For over 125 years, Philips Lighting has been a leader in the field of lighting. Its move to digital innovative lighting technology and services, makes for a major shift that brings about an organizational transition as well. Margins, Time-To-Market, innovation – from a market perspective everything changes. ‘And we want to continue to be the leader in the industry’, states Shalini Sarin. ‘At the same time we move from products to products, systems and services. This changes the business model as well.’

Due to a split from Royal Philips, which had its origin in lighting over 125 years ago, Philips Lighting is now a separate entity. This called for another organizational transformation. Sarin: ‘There’s no conglomerate we’re a part of anymore. We are independent and have to establish our own identity and way of working, apart from Royal Philips. How could we, in a detailed way, define the already apparent divergent culture? People throughout the organization expressed that the ethos was different; we aspired to define this ethos more clearly and shape it for strategic advantage. Philips lighting wanted to find out what employees value most, and then look at that through a strategic lens in order to make the final choices. Moreover, we were getting listed on the stock exchange. All this created challenges: how do we want to be seen and behave in this new environment? As a stand-alone, this is an absolute opportune time for us to say ‘stop’ and ask ourselves these questions. And to investigate how other companies went through similar transformations.’

Culture comes first

That’s where Philips Lighting engaged with Deloitte Consulting as a partner. A partner to help in establishing the company identity and in formulating purpose statement and values. ‘Deloitte’s team leader Ronald Meijers communicated strongly that culture is not the last thing to talk about’, Sarin says. It’s the first thing. Culture is a part of every structural scenario you’re building. Why are you building these scenario’s, Ronald would ask. Why now? What’s the goal and how important is this? His team – or better: our collective team – had the patience to dance to the tunes of the fluidity. He stuck to his guns and insisted we needed to define a distinctive culture. After all, a 7 billion Euro company can’t do without. This really helped a lot. And so we started the process to define who we are and what we value most.

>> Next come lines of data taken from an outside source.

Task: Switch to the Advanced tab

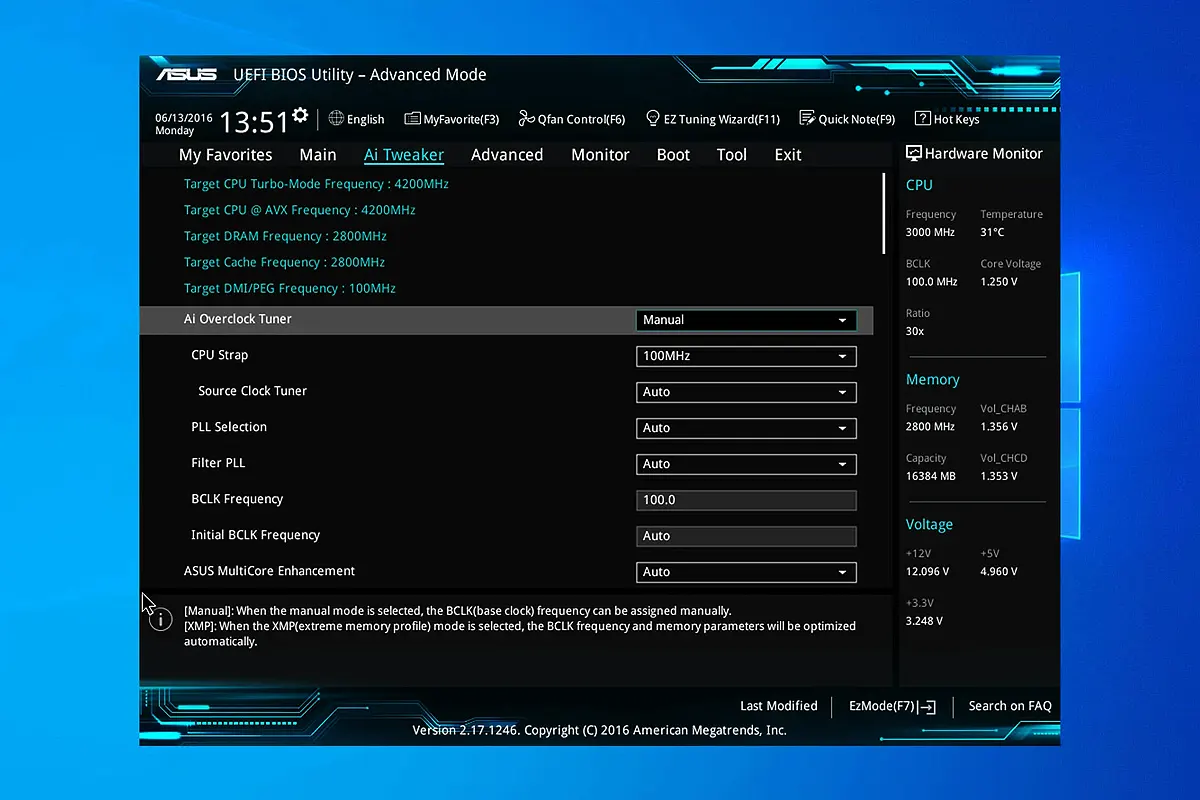Action: tap(507, 155)
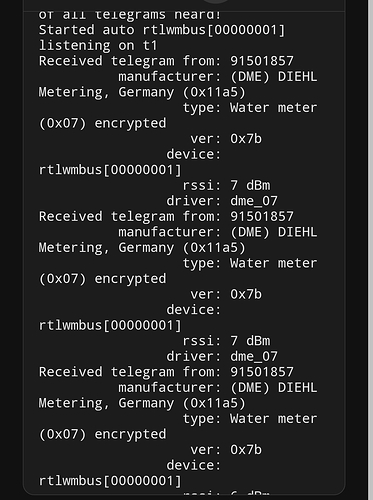The width and height of the screenshot is (373, 500).
Task: Click the vertical scrollbar at right edge
Action: [x=370, y=250]
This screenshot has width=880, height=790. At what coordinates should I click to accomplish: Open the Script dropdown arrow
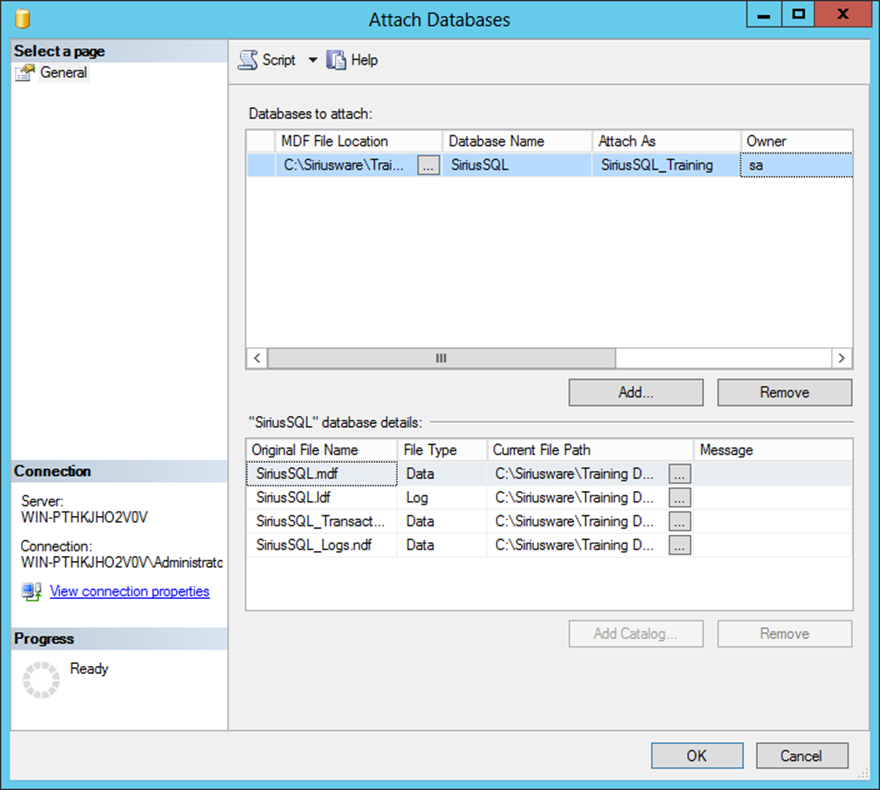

Culture is a part of every structural scenario you’re building


For the organization it was paramount that the values and behaviors were co-created with Philips employees all over the world, from corporate offices to factories. Sarin: ‘We’re not taking the elitist approach, where a couple of super intelligent consultants and managers sit in a room and define what the culture of Philips Lighting is going to be. It had to be bottom-up. So we didn’t want Deloitte to impose things, but to co-create it with our people and amplifying the culture that already exists within the organization. There is so much power in this model, even today. One thing was building on the next, and that was made possible by the strong foundation of co-creation.’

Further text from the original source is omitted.